Le sonde Voyager lasciano il sistema solare

Voyager 1 e Voyager 2 sono i più lontani oggetti umani: stanno per lasciare il sistema solare.

A quasi 34 anni dal lancio, le storiche sonde della Nasa Voyager 1 e Voyager 2 hanno raggiunto entrambe i confini del Sistema Solare e sono pronte al grande salto: abbandonare il Sistema Solare per entrare nello spazio interstellare.

Le sonde hanno attraversato la cosiddetta zona di transizione, caratterizzata da un’onda d’urto che segna il confine del Sistema Solare e che nasce dall’interazione fra la corrente di particelle emessa dal Sole e il mezzo interstellare.

Attualmente, spiegano gli esperti della Nasa, le due sonde si trovano a circa 16 miliardi di chilometri di distanza dal Sole e continuano a trasmettere dati. Anche se e’ impossibile sapere con precisione quanti chilometri ancora le sonde dovranno percorrere prima di entrare nello spazio interstellare, molti ricercatori sono concordi nel ritenere che manchi oramai pochissimo, “al massimo cinque anni”, osserva lo scienziato Edward Stone del California Institute of Technology (Clatech) di Pasadena, che lavora al progetto Voyager dal 1972.
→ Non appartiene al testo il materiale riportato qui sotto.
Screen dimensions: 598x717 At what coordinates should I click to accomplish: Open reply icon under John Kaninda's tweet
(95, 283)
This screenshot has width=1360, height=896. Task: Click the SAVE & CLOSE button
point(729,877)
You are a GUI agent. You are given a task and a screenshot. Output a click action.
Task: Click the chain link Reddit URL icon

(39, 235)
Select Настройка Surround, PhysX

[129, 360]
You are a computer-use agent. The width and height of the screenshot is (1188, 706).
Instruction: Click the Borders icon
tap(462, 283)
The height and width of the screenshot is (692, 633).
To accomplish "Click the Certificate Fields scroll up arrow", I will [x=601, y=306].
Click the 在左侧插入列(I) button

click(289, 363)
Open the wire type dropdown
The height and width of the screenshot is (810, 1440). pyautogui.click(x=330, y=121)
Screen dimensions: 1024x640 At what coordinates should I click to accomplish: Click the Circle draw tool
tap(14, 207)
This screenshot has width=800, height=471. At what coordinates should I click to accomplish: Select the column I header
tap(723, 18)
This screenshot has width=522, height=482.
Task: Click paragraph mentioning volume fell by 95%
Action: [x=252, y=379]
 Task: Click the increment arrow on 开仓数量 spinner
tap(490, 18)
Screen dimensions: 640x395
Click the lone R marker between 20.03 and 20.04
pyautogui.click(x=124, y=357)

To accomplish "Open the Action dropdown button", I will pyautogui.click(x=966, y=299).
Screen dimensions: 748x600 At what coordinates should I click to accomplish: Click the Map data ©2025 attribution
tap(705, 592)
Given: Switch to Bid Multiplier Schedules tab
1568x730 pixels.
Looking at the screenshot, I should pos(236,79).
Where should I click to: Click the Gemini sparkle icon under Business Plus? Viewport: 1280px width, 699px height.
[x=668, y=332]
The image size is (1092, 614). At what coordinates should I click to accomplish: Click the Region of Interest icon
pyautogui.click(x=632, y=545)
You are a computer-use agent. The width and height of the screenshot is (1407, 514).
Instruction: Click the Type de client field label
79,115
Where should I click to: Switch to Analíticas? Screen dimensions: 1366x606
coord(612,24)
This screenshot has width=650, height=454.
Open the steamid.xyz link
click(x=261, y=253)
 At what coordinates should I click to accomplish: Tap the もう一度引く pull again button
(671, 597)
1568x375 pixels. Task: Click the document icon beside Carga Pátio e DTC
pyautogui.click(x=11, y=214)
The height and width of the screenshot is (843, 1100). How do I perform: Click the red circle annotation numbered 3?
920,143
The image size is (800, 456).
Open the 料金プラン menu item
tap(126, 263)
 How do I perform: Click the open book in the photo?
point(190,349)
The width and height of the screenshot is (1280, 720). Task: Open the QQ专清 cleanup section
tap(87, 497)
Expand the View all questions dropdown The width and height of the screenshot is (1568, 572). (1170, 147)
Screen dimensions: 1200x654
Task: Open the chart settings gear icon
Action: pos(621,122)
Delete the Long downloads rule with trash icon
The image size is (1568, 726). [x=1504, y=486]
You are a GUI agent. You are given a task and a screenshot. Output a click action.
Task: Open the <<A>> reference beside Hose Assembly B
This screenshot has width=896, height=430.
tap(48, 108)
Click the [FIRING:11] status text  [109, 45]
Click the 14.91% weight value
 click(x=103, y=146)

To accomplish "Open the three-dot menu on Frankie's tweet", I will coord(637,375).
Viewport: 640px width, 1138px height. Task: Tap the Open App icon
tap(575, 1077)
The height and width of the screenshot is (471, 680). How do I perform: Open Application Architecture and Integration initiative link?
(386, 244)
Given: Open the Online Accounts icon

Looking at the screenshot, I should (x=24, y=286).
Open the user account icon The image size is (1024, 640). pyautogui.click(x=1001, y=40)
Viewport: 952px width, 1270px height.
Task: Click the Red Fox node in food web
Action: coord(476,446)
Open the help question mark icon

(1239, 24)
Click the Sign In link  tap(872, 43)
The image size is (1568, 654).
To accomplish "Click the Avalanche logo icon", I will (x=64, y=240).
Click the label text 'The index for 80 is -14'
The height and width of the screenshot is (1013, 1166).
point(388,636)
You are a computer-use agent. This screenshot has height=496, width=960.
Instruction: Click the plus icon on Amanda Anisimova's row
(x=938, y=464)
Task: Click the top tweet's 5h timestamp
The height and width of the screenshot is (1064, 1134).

Le sonde Voyager lasciano il sistema solare

L’avventura delle due sonde costruite nel Jet Propulsion Laboratory (Jpl) della Nasa, e’ iniziata alla fine degli anni ’70. A partire per prima e’ stata la sonda Voyager 2, lanciata il 20 agosto del 1977, pochi giorni prima di Voyager 1 che ha lasciato la Terra il 5 settembre. Entrambe le sonde hanno osservato da vicino Giove e Saturno; dopo questi incontri ravvicinati Voyager 1 ha tirato diritto verso i confini del Sistema Solare, mentre Voyager 2 ha compiuto piu’ spostamenti avvicinandosi anche a Urano e Nettuno.

Tutt’ora questa sonda resta l’unica ad aver osservato da vicino i due pianeti.

Molti i primati e le scoperte delle sonde, che sono gli oggetti costruiti dall’uomo che si sono spinti piu’ lontano nello spazio.

La lista include i vulcani di una delle lune di Giove Io, gli indizi di un oceano sommerso sotto la superficie ghiacciata di un’altra luna di Giove, Europa, inoltre i geyser ghiacciati sulla luna di Nettuno Tritone e i velocissimi venti di Nettuno, che soffiano a 450 metri al secondo.

Entrambe le sonde, che si accingono ad esplorare la Via Lattea, sono alimentate da batterie nucleari e portano a bordo un disco d’oro che contiene un messaggio dell’umanita’ destinato ad una eventuale civilta’ extraterrestre.

Usando un modello computerizzato basato sui dati Voyager, gli scienziati hanno dimostrato che il campo magnetico del sole si fa frizzante in questa regione a causa di riconnessioni. Questo fa si che i raggi cosmici si fanno lentamente strada tra la schiuma magnetica prima di proseguire verso il sole.